About 300 miles directly south of Donnie Appleseed Orchard, in Alto Pass, lies another farm, Rendleman Orchards, that’s also growing by leaps and bounds, thanks to digital tools. Started in 1873, the now 800-acre farm is run today by the fifth generation. Traditionally, the family marketed its harvest – which includes peaches, nectarines, apples and a few vegetables like zucchini and cucumbers – through methods including newspaper and radio ads. Yet in the last few years, they’ve utilized a new set of tools that have made a dramatic impact on their business.

“Social media has completely changed our retail operation,” says Michelle Sirles, who runs the orchard with her husband, Wayne. The farm was handed down on his grandmother’s side. “What it’s allowed us to do is build a stronger brand and actual relationships with our customers, even those that are far away.”

Through platforms like Facebook and Instagram, Sirles says they are able to communicate not only what physical products they have for sale, but also who they are, what their family is about and the mission of their farm. In the past, they’ve done posts profiling team members and share daily photos of what’s happening on the farm, both with produce and people.

“People are hungry for what’s happening on the farm these days,” Sirles says. “Generations ago, everybody had a connection to a family farm, but in today’s society, very few people [do].”

In addition to creating a narrative about Rendleman Orchards, social media has also been critical to receiving feedback on what customers want and what they should do more of – and even things they should let go of – to stay as relevant as possible, she adds.

For example, last year, Sirles decided to organize a “blossom walk,” during which she’d lead a tour through the apple orchards. They planned it only two days in advance, yet thanks to creating an event on Facebook and sharing it through multiple social channels, they had about 40 people show up for the walk.

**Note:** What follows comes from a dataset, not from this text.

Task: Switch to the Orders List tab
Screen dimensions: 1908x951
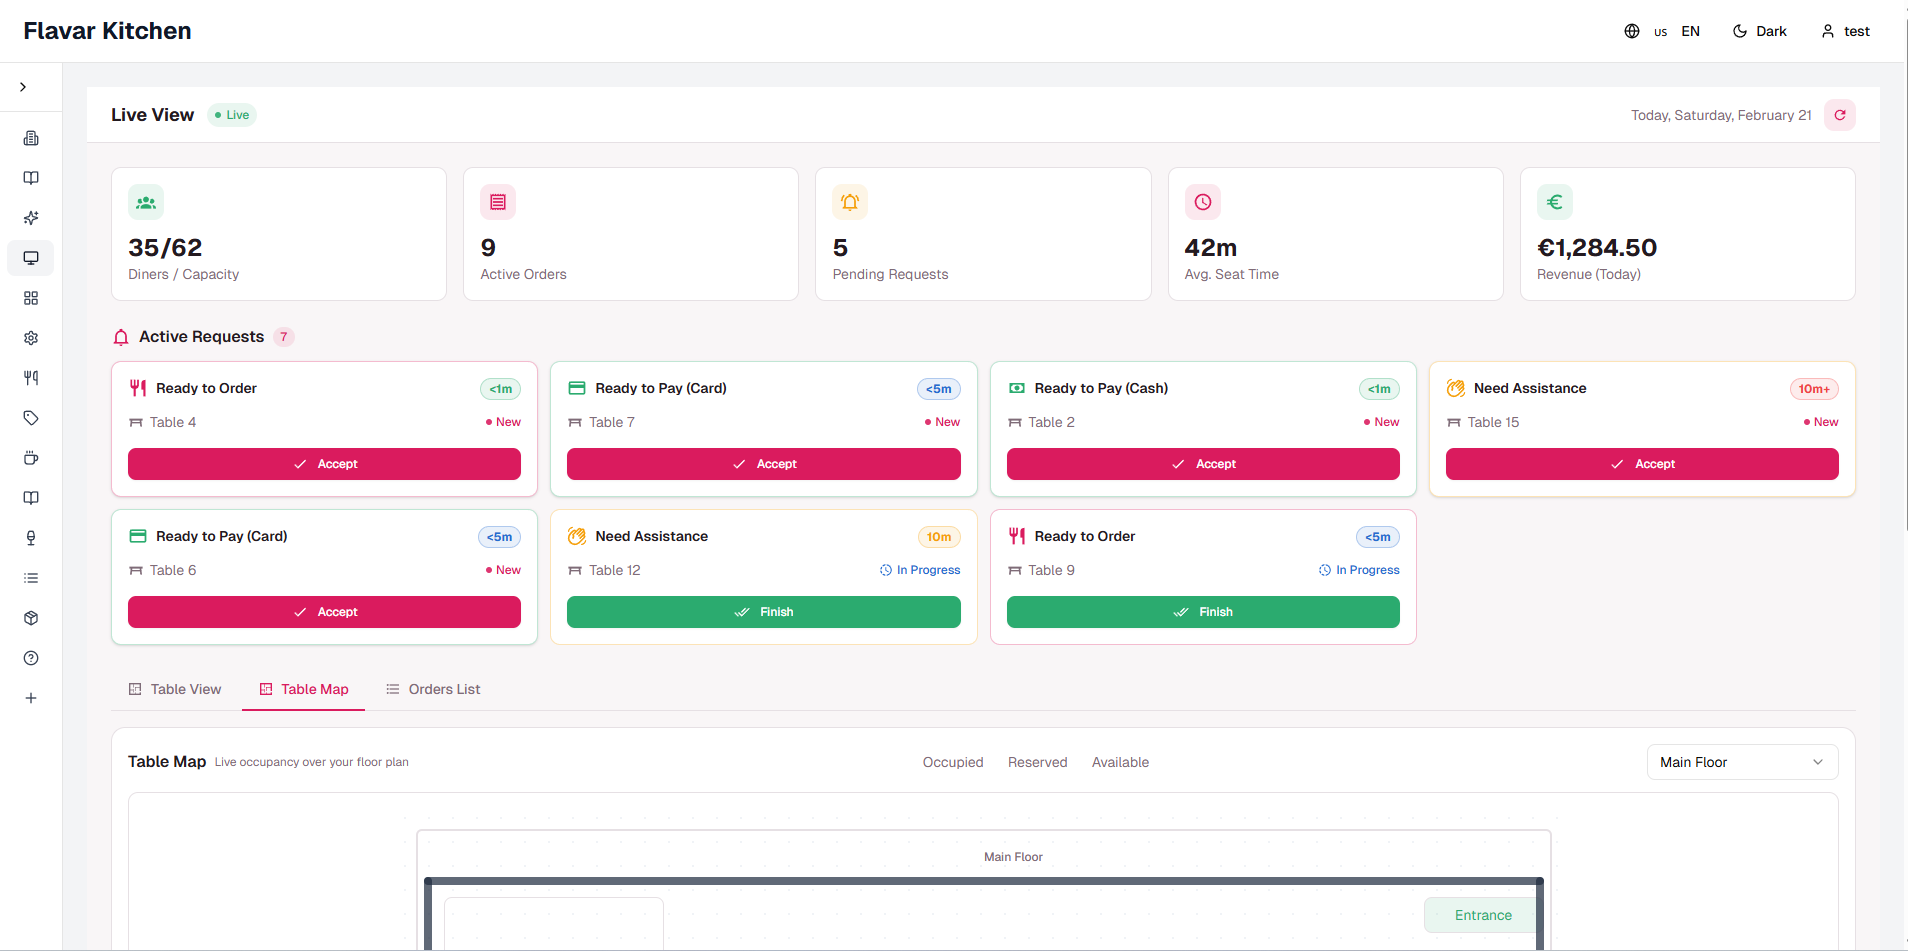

The Sirles family has also relied on technology for another aspect of their business: hiring help for hands-on production. Facing challenges finding local laborers, they are now in their fourth consecutive year participating in the government’s H-2A program for bringing in temporary agricultural workers from foreign nations. Though the regulations and red tape are cumbersome, and the program is expensive, Sirles says the positive aspects of the program have been enabling them to increase their production and the incredibly hard-working, nice people they’ve employed through H-2A.

“They add a lot to what we do here and fit in great,” she says.